▶ Stored items
□ □ □ □

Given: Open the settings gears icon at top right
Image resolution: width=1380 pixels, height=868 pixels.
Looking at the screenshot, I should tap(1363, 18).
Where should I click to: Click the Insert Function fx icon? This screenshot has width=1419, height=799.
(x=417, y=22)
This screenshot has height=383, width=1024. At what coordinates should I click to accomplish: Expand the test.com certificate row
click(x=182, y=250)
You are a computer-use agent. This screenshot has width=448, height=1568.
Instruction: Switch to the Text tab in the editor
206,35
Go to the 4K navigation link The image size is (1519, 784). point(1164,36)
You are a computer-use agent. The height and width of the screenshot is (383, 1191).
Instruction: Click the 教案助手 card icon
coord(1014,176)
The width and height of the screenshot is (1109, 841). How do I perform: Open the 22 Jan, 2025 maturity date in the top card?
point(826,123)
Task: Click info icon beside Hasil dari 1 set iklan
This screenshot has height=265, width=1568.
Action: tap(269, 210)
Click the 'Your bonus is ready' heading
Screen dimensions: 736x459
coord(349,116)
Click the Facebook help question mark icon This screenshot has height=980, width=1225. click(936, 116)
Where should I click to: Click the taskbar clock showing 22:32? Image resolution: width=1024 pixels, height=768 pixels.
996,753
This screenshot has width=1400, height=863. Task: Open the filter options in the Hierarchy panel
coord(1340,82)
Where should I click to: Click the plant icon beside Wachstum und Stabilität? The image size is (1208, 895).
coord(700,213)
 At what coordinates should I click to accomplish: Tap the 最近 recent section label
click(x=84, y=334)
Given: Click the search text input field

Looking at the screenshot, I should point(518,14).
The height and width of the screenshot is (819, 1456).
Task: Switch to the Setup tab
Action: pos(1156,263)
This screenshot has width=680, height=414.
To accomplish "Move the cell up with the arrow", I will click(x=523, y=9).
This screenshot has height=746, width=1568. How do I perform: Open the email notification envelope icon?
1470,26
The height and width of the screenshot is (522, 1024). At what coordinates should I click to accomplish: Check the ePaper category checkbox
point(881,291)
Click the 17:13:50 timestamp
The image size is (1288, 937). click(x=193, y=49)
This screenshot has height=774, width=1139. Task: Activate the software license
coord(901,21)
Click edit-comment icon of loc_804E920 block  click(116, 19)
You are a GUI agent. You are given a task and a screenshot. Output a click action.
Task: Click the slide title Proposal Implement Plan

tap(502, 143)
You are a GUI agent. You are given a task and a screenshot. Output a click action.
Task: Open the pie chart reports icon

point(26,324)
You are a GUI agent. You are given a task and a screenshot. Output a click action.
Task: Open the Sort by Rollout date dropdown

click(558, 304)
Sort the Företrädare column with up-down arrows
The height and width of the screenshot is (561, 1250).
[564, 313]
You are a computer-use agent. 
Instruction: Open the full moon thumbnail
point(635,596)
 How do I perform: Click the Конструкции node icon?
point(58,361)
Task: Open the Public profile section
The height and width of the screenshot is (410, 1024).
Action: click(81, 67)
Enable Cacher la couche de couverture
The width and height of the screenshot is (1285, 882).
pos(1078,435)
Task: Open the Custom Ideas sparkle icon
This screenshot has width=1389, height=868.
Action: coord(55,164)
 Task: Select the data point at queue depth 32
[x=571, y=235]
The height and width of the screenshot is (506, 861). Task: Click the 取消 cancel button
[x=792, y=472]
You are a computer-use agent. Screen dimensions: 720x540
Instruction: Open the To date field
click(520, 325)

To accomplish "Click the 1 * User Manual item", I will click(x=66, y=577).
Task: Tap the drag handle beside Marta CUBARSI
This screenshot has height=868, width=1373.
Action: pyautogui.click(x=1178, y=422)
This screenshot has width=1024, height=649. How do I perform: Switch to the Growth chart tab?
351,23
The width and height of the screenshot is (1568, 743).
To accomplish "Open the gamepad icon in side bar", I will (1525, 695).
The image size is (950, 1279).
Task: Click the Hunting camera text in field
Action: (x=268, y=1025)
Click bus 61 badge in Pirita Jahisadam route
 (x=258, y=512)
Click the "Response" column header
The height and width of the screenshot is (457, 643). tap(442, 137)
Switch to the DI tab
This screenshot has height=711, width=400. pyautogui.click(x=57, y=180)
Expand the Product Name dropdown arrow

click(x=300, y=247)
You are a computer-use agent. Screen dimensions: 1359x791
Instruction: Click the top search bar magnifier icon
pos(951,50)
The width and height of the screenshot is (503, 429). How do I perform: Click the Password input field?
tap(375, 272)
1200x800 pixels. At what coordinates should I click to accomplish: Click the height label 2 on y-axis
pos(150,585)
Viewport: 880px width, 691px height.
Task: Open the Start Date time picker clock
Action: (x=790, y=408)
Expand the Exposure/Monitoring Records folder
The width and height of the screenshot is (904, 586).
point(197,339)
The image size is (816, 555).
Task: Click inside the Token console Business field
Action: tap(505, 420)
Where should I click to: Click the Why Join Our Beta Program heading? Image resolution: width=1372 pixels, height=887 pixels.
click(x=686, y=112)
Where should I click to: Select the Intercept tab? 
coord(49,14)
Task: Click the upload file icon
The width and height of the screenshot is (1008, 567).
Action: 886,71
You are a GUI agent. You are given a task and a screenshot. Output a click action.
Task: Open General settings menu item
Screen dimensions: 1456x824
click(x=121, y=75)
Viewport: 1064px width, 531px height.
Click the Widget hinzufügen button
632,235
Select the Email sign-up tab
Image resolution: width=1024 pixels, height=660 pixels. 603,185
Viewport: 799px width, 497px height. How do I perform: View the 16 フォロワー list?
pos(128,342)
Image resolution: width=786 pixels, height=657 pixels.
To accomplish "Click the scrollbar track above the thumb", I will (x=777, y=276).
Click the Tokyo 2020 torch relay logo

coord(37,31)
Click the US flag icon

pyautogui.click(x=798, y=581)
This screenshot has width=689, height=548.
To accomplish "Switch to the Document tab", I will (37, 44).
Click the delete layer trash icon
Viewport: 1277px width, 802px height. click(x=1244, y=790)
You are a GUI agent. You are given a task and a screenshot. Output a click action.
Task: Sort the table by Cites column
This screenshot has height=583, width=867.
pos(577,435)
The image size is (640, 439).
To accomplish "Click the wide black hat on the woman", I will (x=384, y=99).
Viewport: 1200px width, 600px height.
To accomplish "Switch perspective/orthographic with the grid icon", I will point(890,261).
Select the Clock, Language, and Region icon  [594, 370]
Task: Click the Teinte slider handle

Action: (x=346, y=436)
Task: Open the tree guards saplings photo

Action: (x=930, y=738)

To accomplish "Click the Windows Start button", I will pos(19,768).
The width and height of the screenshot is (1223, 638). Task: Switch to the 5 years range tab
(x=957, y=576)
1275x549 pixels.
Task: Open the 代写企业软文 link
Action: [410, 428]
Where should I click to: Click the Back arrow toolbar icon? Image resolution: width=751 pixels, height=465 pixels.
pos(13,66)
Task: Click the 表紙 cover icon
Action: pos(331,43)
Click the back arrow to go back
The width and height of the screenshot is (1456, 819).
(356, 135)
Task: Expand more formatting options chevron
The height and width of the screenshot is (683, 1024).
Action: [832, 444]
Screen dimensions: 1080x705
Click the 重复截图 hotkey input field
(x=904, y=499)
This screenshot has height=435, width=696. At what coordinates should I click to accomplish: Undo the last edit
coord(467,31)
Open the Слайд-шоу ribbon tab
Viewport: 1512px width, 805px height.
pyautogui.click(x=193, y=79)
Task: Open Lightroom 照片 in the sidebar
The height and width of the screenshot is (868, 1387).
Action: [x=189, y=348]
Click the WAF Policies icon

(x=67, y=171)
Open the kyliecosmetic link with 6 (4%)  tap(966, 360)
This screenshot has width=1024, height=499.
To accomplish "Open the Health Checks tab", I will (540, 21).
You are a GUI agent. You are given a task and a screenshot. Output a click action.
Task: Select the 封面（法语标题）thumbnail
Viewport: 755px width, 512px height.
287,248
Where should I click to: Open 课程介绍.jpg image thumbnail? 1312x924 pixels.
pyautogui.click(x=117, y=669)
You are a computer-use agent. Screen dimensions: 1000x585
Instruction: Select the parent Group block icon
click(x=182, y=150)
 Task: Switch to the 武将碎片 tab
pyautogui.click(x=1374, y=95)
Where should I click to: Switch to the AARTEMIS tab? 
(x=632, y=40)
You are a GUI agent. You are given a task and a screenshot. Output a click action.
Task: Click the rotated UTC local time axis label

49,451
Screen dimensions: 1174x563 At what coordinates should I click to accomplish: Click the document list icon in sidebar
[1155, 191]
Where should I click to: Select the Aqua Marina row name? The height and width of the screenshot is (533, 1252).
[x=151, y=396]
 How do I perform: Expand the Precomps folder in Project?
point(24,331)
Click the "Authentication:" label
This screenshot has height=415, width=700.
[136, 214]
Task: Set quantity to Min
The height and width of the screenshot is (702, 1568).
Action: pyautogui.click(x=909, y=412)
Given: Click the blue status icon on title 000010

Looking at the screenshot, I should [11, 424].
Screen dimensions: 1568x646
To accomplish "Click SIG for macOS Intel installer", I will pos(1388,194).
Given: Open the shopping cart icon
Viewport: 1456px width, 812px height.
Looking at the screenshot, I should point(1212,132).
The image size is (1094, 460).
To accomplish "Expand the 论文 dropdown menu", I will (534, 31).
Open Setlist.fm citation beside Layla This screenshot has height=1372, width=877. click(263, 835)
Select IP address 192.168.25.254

□ □ □ □

▶ WHAT THE TASK REQUIRES
Starting at the line that contains "The image size is (1094, 460).", transcribe every line through the last line of the entries above, exactly, and nothing else.

▶ RESULT OF THIS TASK
The image size is (1094, 460).
To accomplish "Expand the 论文 dropdown menu", I will (534, 31).
Open Setlist.fm citation beside Layla This screenshot has height=1372, width=877. click(263, 835)
Select IP address 192.168.25.254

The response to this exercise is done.